Stem cell or bone marrow transplants are complex treatments that carry a significant risk of serious complications.
It's important that you're aware of both the risks and possible benefits before treatment begins. You may wish to discuss them with your treatment team and your family.
Generally speaking, younger people who do not have any other serious conditions or those who receive transplants from a closely matched sibling are less likely to experience serious problems. People receiving transplants of their own stem cells (autologous transplants) are also less likely to experience serious side effects.
Graft versus host disease (GvHD)
Sometimes, the transplanted cells recognise the recipient's cells as "foreign" and attack them. This is known as graft versus host disease (GvHD).
GvHD can happen within a few months of the transplant or develop several months, or occasionally a year or 2, later. The condition is usually mild but can sometimes be life-threatening.
Symptoms of GvHD can include:
- an itchy rash
- feeling and being sick
- a sensitive and dry mouth
- dry eyes
- dry, flaky skin
- shortness of breath
- joint pain
- yellowing of the whites of the eyes and the skin, although this may be less obvious on brown or black skin (jaundice)
Tell your treatment team if you develop these symptoms. GvHD can be treated with medicines that suppress your immune system and stop the transplanted stem cells attacking the rest of your body.
Reduced number of blood cells
In preparation for a stem cell transplant, you'll need to have chemotherapy to destroy the damaged or diseased blood cells. These will eventually be replaced by the transplanted stem cells, although this process can take several weeks or more.
Until your body starts being able to produce healthy blood cells again, you may be at risk of:
- iron deficiency anaemia – a lack of red blood cells that can make you feel tired and short of breath; this may be treated with regular blood transfusions
- excessive bleeding or bruising caused by a lack of clotting cells called platelets; you may need transfusions of platelets if this is a problem
- infections – a lack of white blood cells and any immunosuppressant medicine you're taking will mean your body is not able to fight off infections
You'll need to stay in a special germ-free hospital room during the first few weeks after the transplant. After going home, you'll need to be careful about coming into contact with people with infections and take steps to prevent food poisoning.

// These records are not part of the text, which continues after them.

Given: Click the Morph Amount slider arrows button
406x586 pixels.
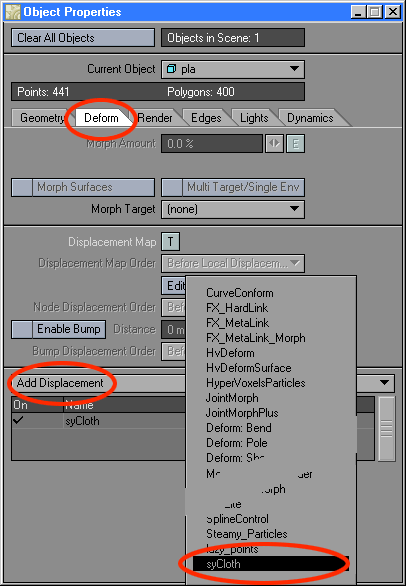Looking at the screenshot, I should [x=274, y=144].
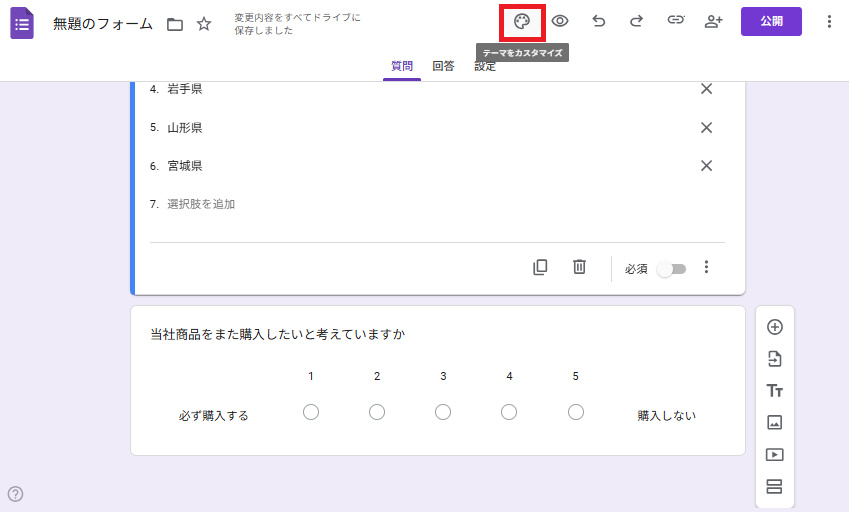The height and width of the screenshot is (512, 849).
Task: Open the theme customization palette icon
Action: [x=521, y=21]

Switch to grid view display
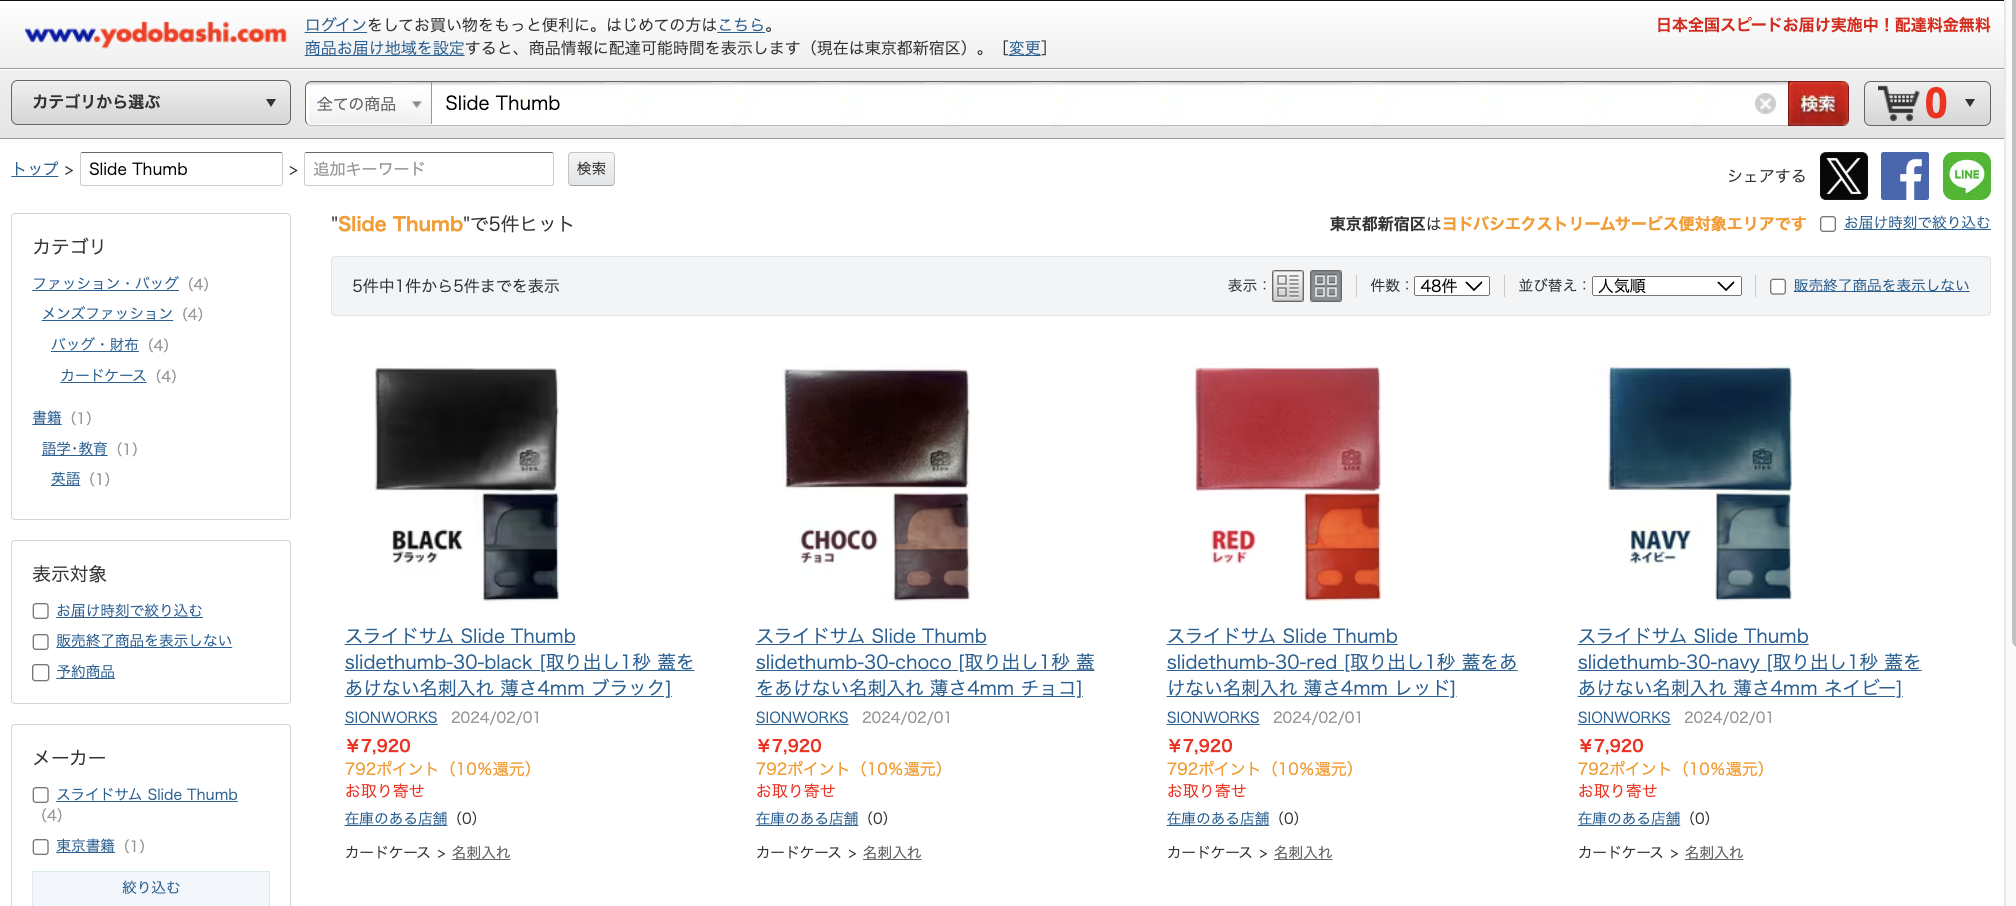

You may also be given antibiotics to prevent or treat any bacterial infections.
Chemotherapy side effects
Common side effects of chemotherapy include:
- feeling and being sick
- loss of appetite
- mouth ulcers
- hair loss
These side effects are usually temporary and only last a few weeks. Hair usually grows back within a few months.
However, high-dose chemotherapy can also have some long-lasting effects, including permanent infertility, which affects most people who have the treatment.
Your treatment team will talk to you about the risk before treatment starts and the possible ways of having children in the future. This may include procedures to collect and freeze eggs or sperm, although this is not always possible.